- Exercise aim
Write out each entry, exactly the way it appears.

(Saved data entries)
• • • •
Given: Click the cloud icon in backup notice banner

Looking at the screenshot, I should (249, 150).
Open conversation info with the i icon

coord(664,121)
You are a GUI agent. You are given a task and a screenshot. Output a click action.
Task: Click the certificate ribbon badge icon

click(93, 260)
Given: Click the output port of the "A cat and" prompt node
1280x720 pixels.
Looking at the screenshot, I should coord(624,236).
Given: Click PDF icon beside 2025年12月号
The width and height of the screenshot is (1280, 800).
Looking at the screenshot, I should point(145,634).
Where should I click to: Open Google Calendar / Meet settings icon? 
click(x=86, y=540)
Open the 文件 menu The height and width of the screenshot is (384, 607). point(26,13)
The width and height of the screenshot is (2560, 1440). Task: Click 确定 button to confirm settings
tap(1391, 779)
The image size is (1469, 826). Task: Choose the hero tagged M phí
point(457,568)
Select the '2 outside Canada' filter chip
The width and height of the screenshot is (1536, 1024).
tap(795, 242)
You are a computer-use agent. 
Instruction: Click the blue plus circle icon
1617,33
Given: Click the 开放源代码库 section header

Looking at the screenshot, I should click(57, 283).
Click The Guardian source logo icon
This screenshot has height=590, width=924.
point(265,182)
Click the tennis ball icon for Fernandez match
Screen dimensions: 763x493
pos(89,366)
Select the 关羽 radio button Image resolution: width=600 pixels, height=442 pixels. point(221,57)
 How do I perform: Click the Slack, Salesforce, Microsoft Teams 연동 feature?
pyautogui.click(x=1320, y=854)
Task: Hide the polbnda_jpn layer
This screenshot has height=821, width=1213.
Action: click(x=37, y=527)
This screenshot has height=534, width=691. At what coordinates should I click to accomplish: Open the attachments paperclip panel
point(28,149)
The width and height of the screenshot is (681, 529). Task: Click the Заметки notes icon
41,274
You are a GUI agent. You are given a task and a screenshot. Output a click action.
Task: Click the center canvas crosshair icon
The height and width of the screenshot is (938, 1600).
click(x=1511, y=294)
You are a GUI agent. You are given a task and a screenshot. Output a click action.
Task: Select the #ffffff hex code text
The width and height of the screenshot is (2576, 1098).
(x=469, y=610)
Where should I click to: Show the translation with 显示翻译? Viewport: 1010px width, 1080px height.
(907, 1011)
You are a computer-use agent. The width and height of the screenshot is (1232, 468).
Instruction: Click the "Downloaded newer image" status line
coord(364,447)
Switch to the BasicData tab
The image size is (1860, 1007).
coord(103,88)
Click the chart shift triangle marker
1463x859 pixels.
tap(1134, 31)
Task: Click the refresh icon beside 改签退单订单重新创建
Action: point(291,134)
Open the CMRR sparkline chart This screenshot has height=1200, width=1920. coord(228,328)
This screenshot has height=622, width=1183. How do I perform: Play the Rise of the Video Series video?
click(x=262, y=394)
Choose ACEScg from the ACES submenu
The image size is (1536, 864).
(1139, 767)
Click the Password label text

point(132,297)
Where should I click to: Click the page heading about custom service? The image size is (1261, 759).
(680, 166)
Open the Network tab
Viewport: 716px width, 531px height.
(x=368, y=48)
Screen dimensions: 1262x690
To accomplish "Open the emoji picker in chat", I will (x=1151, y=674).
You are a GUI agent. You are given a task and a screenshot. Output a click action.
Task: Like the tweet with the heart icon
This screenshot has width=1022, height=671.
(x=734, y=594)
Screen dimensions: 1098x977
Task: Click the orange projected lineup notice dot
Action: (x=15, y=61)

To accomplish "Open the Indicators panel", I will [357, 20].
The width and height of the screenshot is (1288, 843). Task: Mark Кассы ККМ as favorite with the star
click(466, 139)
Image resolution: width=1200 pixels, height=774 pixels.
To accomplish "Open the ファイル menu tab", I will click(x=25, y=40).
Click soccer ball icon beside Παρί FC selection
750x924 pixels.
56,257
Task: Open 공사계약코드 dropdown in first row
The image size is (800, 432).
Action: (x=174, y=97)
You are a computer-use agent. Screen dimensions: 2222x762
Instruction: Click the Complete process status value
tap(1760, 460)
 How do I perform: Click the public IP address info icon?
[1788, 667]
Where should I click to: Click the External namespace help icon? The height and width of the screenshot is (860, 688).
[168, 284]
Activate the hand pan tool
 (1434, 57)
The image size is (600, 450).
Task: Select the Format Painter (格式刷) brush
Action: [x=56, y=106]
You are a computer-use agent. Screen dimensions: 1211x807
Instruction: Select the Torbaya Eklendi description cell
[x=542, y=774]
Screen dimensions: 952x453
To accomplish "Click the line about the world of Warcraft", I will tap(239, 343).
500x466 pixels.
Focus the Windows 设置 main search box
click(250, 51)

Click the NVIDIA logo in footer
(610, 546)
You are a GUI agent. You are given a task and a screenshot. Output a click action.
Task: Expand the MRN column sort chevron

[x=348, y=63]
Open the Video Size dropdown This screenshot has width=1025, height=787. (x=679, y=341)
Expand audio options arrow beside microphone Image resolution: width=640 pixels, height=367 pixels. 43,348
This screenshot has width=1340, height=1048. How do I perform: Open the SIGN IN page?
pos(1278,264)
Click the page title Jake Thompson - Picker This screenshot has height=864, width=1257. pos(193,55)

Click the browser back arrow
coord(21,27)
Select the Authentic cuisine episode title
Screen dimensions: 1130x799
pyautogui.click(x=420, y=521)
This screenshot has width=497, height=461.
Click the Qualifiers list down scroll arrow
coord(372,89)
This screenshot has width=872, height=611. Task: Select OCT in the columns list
• • • •
- Expected output
Given: Click the cloud icon in backup notice banner

Looking at the screenshot, I should (249, 150).
Open conversation info with the i icon

coord(664,121)
You are a GUI agent. You are given a task and a screenshot. Output a click action.
Task: Click the certificate ribbon badge icon

click(93, 260)
Given: Click the output port of the "A cat and" prompt node
1280x720 pixels.
Looking at the screenshot, I should coord(624,236).
Given: Click PDF icon beside 2025年12月号
The width and height of the screenshot is (1280, 800).
Looking at the screenshot, I should point(145,634).
Where should I click to: Open Google Calendar / Meet settings icon? 
click(x=86, y=540)
Open the 文件 menu The height and width of the screenshot is (384, 607). point(26,13)
The width and height of the screenshot is (2560, 1440). Task: Click 确定 button to confirm settings
tap(1391, 779)
The image size is (1469, 826). Task: Choose the hero tagged M phí
point(457,568)
Select the '2 outside Canada' filter chip
The width and height of the screenshot is (1536, 1024).
tap(795, 242)
You are a computer-use agent. 
Instruction: Click the blue plus circle icon
1617,33
Given: Click the 开放源代码库 section header

Looking at the screenshot, I should click(57, 283).
Click The Guardian source logo icon
This screenshot has height=590, width=924.
point(265,182)
Click the tennis ball icon for Fernandez match
Screen dimensions: 763x493
pos(89,366)
Select the 关羽 radio button Image resolution: width=600 pixels, height=442 pixels. point(221,57)
 How do I perform: Click the Slack, Salesforce, Microsoft Teams 연동 feature?
pyautogui.click(x=1320, y=854)
Task: Hide the polbnda_jpn layer
This screenshot has height=821, width=1213.
Action: click(x=37, y=527)
This screenshot has height=534, width=691. At what coordinates should I click to accomplish: Open the attachments paperclip panel
point(28,149)
The width and height of the screenshot is (681, 529). Task: Click the Заметки notes icon
41,274
You are a GUI agent. You are given a task and a screenshot. Output a click action.
Task: Click the center canvas crosshair icon
The height and width of the screenshot is (938, 1600).
click(x=1511, y=294)
You are a GUI agent. You are given a task and a screenshot. Output a click action.
Task: Select the #ffffff hex code text
The width and height of the screenshot is (2576, 1098).
(x=469, y=610)
Where should I click to: Show the translation with 显示翻译? Viewport: 1010px width, 1080px height.
(907, 1011)
You are a computer-use agent. The width and height of the screenshot is (1232, 468).
Instruction: Click the "Downloaded newer image" status line
coord(364,447)
Switch to the BasicData tab
The image size is (1860, 1007).
coord(103,88)
Click the chart shift triangle marker
1463x859 pixels.
tap(1134, 31)
Task: Click the refresh icon beside 改签退单订单重新创建
Action: point(291,134)
Open the CMRR sparkline chart This screenshot has height=1200, width=1920. coord(228,328)
This screenshot has height=622, width=1183. How do I perform: Play the Rise of the Video Series video?
click(x=262, y=394)
Choose ACEScg from the ACES submenu
The image size is (1536, 864).
(1139, 767)
Click the Password label text

point(132,297)
Where should I click to: Click the page heading about custom service? The image size is (1261, 759).
(680, 166)
Open the Network tab
Viewport: 716px width, 531px height.
(x=368, y=48)
Screen dimensions: 1262x690
To accomplish "Open the emoji picker in chat", I will (x=1151, y=674).
You are a GUI agent. You are given a task and a screenshot. Output a click action.
Task: Like the tweet with the heart icon
This screenshot has width=1022, height=671.
(x=734, y=594)
Screen dimensions: 1098x977
Task: Click the orange projected lineup notice dot
Action: (x=15, y=61)

To accomplish "Open the Indicators panel", I will [357, 20].
The width and height of the screenshot is (1288, 843). Task: Mark Кассы ККМ as favorite with the star
click(466, 139)
Image resolution: width=1200 pixels, height=774 pixels.
To accomplish "Open the ファイル menu tab", I will click(x=25, y=40).
Click soccer ball icon beside Παρί FC selection
750x924 pixels.
56,257
Task: Open 공사계약코드 dropdown in first row
The image size is (800, 432).
Action: (x=174, y=97)
You are a computer-use agent. Screen dimensions: 2222x762
Instruction: Click the Complete process status value
tap(1760, 460)
 How do I perform: Click the public IP address info icon?
[1788, 667]
Where should I click to: Click the External namespace help icon? The height and width of the screenshot is (860, 688).
[168, 284]
Activate the hand pan tool
 (1434, 57)
The image size is (600, 450).
Task: Select the Format Painter (格式刷) brush
Action: [x=56, y=106]
You are a computer-use agent. Screen dimensions: 1211x807
Instruction: Select the Torbaya Eklendi description cell
[x=542, y=774]
Screen dimensions: 952x453
To accomplish "Click the line about the world of Warcraft", I will tap(239, 343).
500x466 pixels.
Focus the Windows 设置 main search box
click(250, 51)

Click the NVIDIA logo in footer
(610, 546)
You are a GUI agent. You are given a task and a screenshot. Output a click action.
Task: Expand the MRN column sort chevron

[x=348, y=63]
Open the Video Size dropdown This screenshot has width=1025, height=787. (x=679, y=341)
Expand audio options arrow beside microphone Image resolution: width=640 pixels, height=367 pixels. 43,348
This screenshot has width=1340, height=1048. How do I perform: Open the SIGN IN page?
pos(1278,264)
Click the page title Jake Thompson - Picker This screenshot has height=864, width=1257. pos(193,55)

Click the browser back arrow
coord(21,27)
Select the Authentic cuisine episode title
Screen dimensions: 1130x799
pyautogui.click(x=420, y=521)
This screenshot has width=497, height=461.
Click the Qualifiers list down scroll arrow
coord(372,89)
This screenshot has width=872, height=611. Task: Select OCT in the columns list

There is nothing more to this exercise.